Mick Fanning lays his demons to rest at J-Bay.
Psychologically, last year’s J-Bay final and its aftermath could’ve fucked Mick Fanning up in a lot of ways. He nearly died on live television. He had a million and one cameras, questions and microphones pointed at him. He was in the middle of a world title race and coming to the end of a long-term relationship. If anyone had an excuse to lose their mojo, it was this guy. But like he’s done time and time again, he somehow found a way to take a heavy situation and turn it into an opportunity from which to come back stronger, to grow as both a person and an athlete. And now, following a win in the final of the 2016 J-Bay Open, the same contest that a year ago initiated this latest series of challenges, he has once again proven that that incredible resolve he possesses is still as incredible as ever.
Pre-heat moment. Photo: WSL/Pierre Tostee
He was always coming back … and didn’t we just know it? In a year of uncertain movements for one of the WSL’s biggest darlings, there was nothing ambiguous about Mick’s intentions to return to Jeffrey’s and face whatever awaited him. And so in the lead-up we watched the return-surf video and read the uh-oh-he’s-hurt-his-ankle ordeal and sat through the return-surf-after-the-ankle-ordeal video and so on. But what was always going to be the test, what we were always waiting to see, was how he would fare in a singlet. Would he rise to the top? Would he spot another fin? Would he suffer some kind of delayed post-traumatic stress disorder and be escorted from the water blubbering and shaking? Or worse, would he lose in a wave-starved Round 3 heat to Kanoa Igarashi and the whole thing would just turn out to be another exercise in disillusionment and overblown marketing?
If it were possible for water to burst into flame, we're pretty sure this would be the moment it did. Photo: WSL/Cestari
On a small, clean finals day at Jeffrey’s Bay, Mick rose to the top. He made every cliché and cheesy you-can’t-script-this scenario come true and he did it in the same way he’s done it so many times before—by picking the best waves and surfing them with speed, flow and inimitable precision. Riding a channel-bottom wide-tailed swallow that was the only point of difference to his otherwise trademark approach, Mick took down three of the tour’s most talented on his way to reclaiming the title he’s won three times previous and which was so dramatically withheld from him by a wayward white pointer last year. Against an electric and ultra-competitive Toledo in the quarters he survived by way of experience and steely nerve, holding off the young Brazilian’s full-rotations and flair with superior wave selection and a way of riding right-hand point breaks that will never grow old. Facing the finest version of Julian we’ve seen all year in a rematch of last year’s undecider, he surfed faster, more refined, more complete. And in the final, against the obscenely gifted John John Florence, he used every ounce of his competitive nous to outscore the certified title contender despite the Hawaiian pulling out a couple of moves that Mick could probably never do. But for Mick it’s never been about single moves—it always has and always will be about a complete package. The mind, the body, the overall performance. And at J-Bay this year, that’s exactly what we saw.

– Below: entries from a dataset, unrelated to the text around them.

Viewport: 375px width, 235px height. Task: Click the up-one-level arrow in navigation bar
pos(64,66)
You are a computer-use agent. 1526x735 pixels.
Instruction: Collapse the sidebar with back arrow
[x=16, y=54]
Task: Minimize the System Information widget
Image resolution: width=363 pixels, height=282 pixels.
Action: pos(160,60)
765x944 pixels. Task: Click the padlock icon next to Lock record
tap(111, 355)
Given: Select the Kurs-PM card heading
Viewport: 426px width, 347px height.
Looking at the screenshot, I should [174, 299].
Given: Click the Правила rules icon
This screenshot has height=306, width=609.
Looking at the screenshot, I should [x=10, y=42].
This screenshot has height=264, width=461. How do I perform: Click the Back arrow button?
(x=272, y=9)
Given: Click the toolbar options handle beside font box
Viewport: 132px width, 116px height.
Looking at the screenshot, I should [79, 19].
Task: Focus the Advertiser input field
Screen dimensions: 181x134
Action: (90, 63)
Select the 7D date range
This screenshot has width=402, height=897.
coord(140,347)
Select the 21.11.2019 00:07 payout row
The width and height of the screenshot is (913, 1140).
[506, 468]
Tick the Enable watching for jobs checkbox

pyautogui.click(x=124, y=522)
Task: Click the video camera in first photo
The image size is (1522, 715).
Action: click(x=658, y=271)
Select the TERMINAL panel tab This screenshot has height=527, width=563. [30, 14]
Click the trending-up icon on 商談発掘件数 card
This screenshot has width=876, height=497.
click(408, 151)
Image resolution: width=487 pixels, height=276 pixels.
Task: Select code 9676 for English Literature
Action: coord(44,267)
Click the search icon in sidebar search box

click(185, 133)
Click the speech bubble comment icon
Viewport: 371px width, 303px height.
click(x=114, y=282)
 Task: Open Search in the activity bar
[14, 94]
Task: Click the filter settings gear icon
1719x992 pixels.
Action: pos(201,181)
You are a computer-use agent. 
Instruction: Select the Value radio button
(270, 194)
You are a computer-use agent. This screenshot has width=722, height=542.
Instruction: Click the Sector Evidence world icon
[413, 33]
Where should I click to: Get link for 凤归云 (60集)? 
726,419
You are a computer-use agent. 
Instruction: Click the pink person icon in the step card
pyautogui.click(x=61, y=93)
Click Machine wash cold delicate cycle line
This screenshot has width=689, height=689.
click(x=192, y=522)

Post-win horns! Photo: WSL/Cestari
‘I’m just stoked that I actually got to come back and right the wrong,’ he told the world with a champion’s composure in the moments following his victory. ‘That was my whole plan, to right the wrongs that happened last year and we did that now so we can move on.’
In an era where cynicism is the obligatory modus operandi and where one can openly and freely run down their heroes with a few strokes of the keyboard, it’s easy to underappreciate when someone’s in the process of doing something truly great. Mick is in that process, however, and with each victory, each triumph over adversity, he inserts himself further into a conversation that is reserved for only the sport’s greatest, for Andy, Kelly, Curren and the like. His win at J-Bay this year cemented his position as one of the very best at a wave he will be forever linked with. Time will tell how high up he’ll finish in the annals of the sport.